The cabinet did not guarantee a price for 60 baht per kilogram, as demanded by some rubber farmers groups, but said it would purchase up to 200,000 tonnes of rubber at up to 60 baht a kg.
The government has been anxious to head off protests from rubber farmers in parts of the south, who traditionally form part of the support base for the ruling royalist-military elite.
Some rubber farmers supported anti-government protests in 2014, leading to a military coup ousting the previous government.
Tuesday’s (Jan 12) announcement follows protests and hunger strikes by some groups, who say not enough is being done to help farmers hit by a slowing demand for natural rubber as the economy cools in China, the world’s top rubber importer.

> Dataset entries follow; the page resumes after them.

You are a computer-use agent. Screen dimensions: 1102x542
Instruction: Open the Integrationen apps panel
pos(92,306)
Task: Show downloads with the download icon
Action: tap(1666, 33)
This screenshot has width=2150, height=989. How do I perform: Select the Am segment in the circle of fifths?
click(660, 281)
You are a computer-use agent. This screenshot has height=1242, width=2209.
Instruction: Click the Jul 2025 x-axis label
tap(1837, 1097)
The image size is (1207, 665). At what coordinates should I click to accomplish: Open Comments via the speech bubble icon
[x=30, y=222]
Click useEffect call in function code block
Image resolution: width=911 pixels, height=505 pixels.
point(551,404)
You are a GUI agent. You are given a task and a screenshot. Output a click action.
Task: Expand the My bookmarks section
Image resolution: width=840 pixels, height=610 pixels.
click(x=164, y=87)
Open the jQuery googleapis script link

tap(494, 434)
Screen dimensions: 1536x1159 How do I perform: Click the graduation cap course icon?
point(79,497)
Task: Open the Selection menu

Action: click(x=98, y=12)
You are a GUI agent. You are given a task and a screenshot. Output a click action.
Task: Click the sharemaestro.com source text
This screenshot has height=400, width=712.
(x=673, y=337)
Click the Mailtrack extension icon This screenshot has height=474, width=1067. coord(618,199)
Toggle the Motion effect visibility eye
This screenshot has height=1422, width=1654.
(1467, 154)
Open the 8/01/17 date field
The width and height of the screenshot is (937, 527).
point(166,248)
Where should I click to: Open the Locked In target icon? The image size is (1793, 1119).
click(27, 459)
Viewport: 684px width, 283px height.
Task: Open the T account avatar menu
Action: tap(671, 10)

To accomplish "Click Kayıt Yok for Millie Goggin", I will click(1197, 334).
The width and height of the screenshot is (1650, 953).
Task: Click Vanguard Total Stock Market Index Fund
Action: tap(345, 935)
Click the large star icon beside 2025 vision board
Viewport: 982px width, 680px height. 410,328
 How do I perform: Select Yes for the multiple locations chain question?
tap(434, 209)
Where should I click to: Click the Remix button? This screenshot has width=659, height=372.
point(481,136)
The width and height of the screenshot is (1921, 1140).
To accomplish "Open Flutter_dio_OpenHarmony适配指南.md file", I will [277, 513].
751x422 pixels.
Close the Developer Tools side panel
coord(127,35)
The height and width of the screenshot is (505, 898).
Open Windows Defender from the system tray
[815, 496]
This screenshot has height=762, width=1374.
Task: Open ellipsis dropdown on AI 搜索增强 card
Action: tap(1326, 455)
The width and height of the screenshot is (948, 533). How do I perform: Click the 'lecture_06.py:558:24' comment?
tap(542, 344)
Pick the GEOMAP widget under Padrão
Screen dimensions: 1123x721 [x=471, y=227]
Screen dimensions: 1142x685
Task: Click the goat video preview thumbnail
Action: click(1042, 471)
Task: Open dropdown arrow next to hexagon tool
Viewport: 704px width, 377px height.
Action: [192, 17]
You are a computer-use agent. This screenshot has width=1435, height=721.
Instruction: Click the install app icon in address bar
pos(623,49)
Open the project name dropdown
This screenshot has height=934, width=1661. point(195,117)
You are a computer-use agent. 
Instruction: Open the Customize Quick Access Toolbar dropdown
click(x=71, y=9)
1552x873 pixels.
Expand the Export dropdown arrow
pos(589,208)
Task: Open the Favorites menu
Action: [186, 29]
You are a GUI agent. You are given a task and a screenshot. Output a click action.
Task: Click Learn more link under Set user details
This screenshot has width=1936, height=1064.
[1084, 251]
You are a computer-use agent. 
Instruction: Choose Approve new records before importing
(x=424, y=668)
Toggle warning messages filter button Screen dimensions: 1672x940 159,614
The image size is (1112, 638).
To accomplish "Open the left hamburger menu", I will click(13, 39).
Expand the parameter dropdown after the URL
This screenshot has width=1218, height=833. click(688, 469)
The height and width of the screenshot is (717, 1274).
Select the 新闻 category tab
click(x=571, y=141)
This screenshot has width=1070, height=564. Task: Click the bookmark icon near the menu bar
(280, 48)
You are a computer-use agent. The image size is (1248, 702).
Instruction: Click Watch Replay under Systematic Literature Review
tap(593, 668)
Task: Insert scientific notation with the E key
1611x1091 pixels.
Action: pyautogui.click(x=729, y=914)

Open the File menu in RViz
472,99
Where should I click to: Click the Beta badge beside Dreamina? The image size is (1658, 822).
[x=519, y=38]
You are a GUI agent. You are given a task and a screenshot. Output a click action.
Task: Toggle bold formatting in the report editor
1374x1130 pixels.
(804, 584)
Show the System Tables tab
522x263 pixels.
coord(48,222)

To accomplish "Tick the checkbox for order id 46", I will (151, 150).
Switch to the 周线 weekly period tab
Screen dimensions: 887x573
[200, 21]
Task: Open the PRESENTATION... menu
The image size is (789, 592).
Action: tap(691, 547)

Thailand, the world’s top rubber producer and exporter, currently uses around 1.4 million tonnes of the 4 million tonnes of rubber it produces each year.
The government also said on Tuesday it would help farmers by distributing 4 million bags rice to some 800,000 rubber farming households.
The commerce ministry said it would also negotiate with overseas buyers to purchase about 3.6 billion baht worth of rubber from Thailand this year.
But some want the government to intervene faster and guarantee all prices at 60 baht.
“We want to see the government drive rubber prices to our goal of 60 baht per kg within 30 days,” said Mr Boonsong Nubthong, president of the Thai Federation of Rubber Farmers.
Thailand’s benchmark unsmoked rubber sheet (USS3), which farmers sell to factories, was quoted at 33.80 baht per kg on Tuesday, the lowest since Dec 2008.
The industry ministry aims to open 25 rubber processing factories by April, which will use an estimated 870,000 tonnes of rubber, in another attempt to help the fledgling industry.